Review: Mickey Hart calibrates universal rhythms on 'RAMU'
By PABLO GORONDI
Nov. 15, 2017
Mickey Hart, "RAMU" (Verve Forecast)
There's plenty of movement on Mickey Hart's 14th studio album, as the Grateful Dead drummer extends his prolific solo career centered on his amazing approaches to percussion, knowing expeditions into world music and the cross pollination between music and sciences.
"RAMU" stands for "Random Access Musical Universe," Hart's ever-expanding database of recordings including a wide array of rhythms, loops, samples and digital and analogue sounds. Hart has turned it into a musical instrument he "plays" by way of dials, pads and pedals.
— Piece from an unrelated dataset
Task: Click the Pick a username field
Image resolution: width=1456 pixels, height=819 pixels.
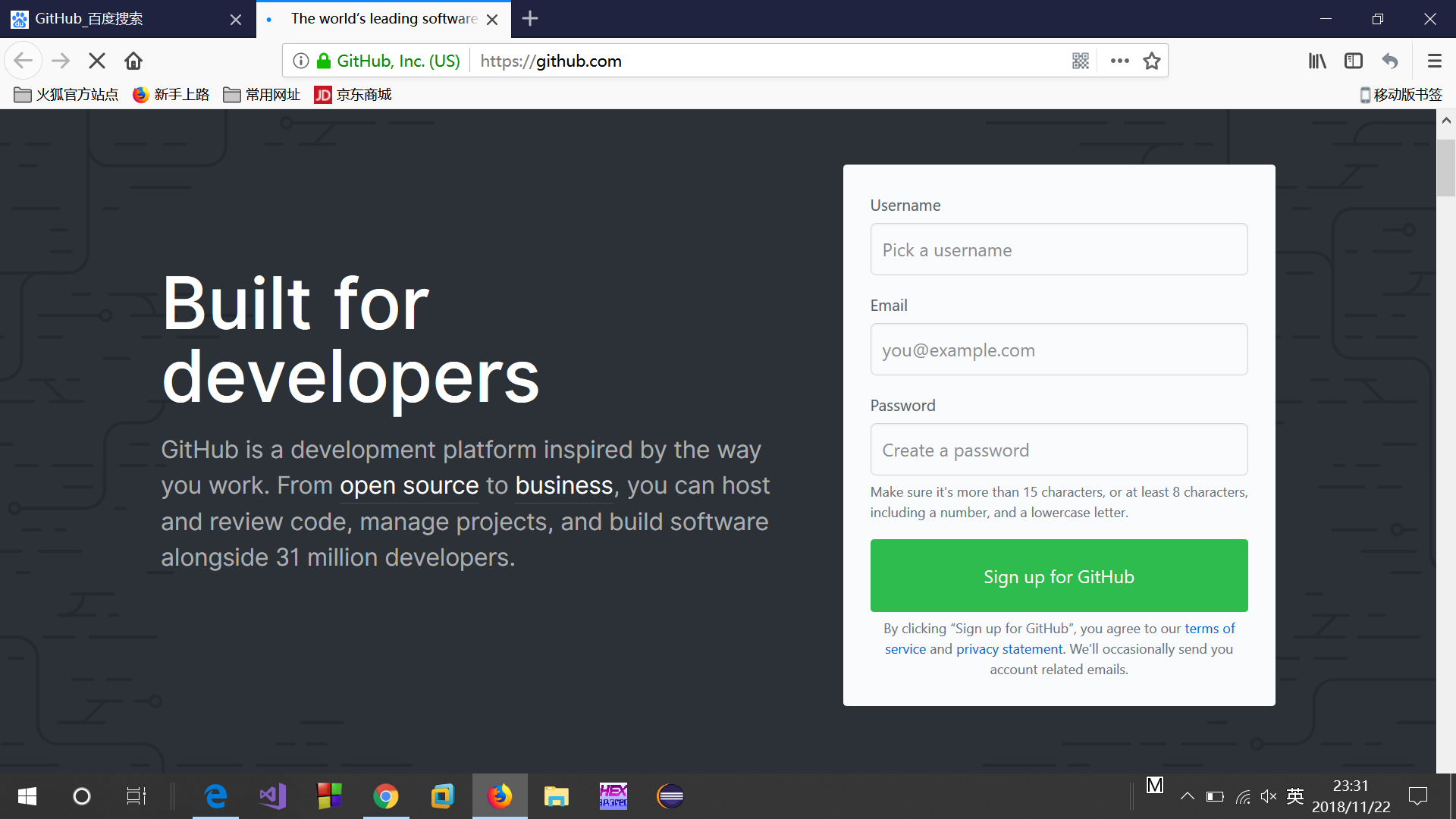Action: (x=1059, y=249)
It's like hearing a performance of the Smithsonian Institute.
His cosmos includes resources like the tongue-tying cadences of a tobacco auctioneer circa 1944, a song from eastern Peru and archive performances from late bandmate Jerry Garcia and Nigerian drummer Babatunde Olatunji, both frequent collaborators on Hart's solo albums.
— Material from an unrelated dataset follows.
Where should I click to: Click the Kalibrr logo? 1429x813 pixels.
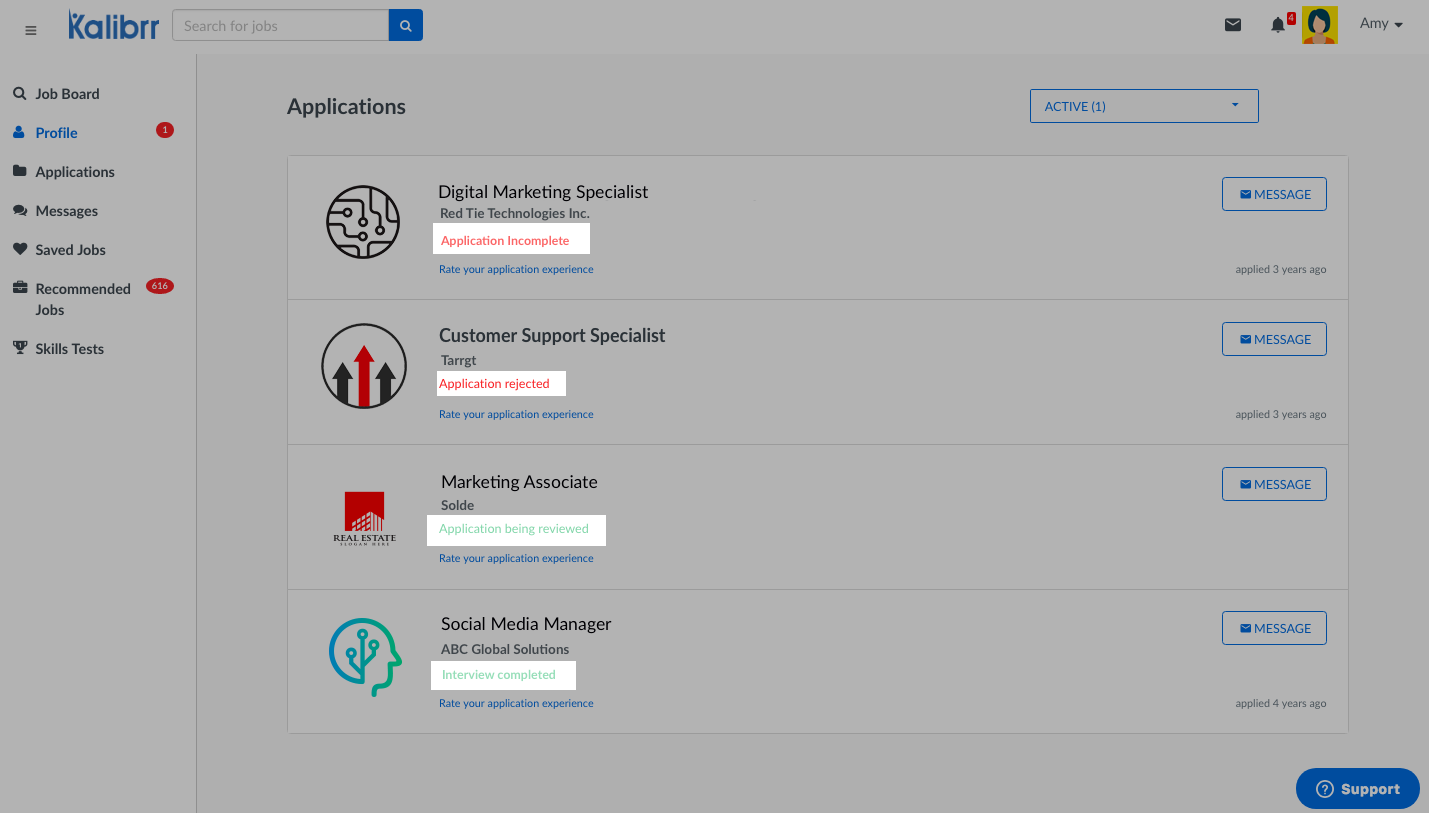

The grooves, however, are solidly grounded, captured in more traditionally structured tracks often co-written with Grateful Dead lyricist Robert Hunter and sung by Animal Collective's Avey Tare or Tarriona "Tank" Ball of the New Orleans-based group Tank and the Bangas.
Ball, whose band won this year's Tiny Desk contest on NPR, is a real talent. She performs old school-style raps on some songs and sings with plenty of soul on others. On "Who Do You Think You Are?" she does both and sounds like a combination between Lene Lovich and Jill Scott.
The album also reflects Hart's politics and his disdain for President Trump, mentioned by name on "Big Bad Wolf" but clearly an inspiration elsewhere on the record, too.
Be that as it may, the powers of "RAMU" stem from Hart's ability to calibrate layers upon layers of rhythms and melodies from bountiful sources — fine tuning instead of Auto-Tuning.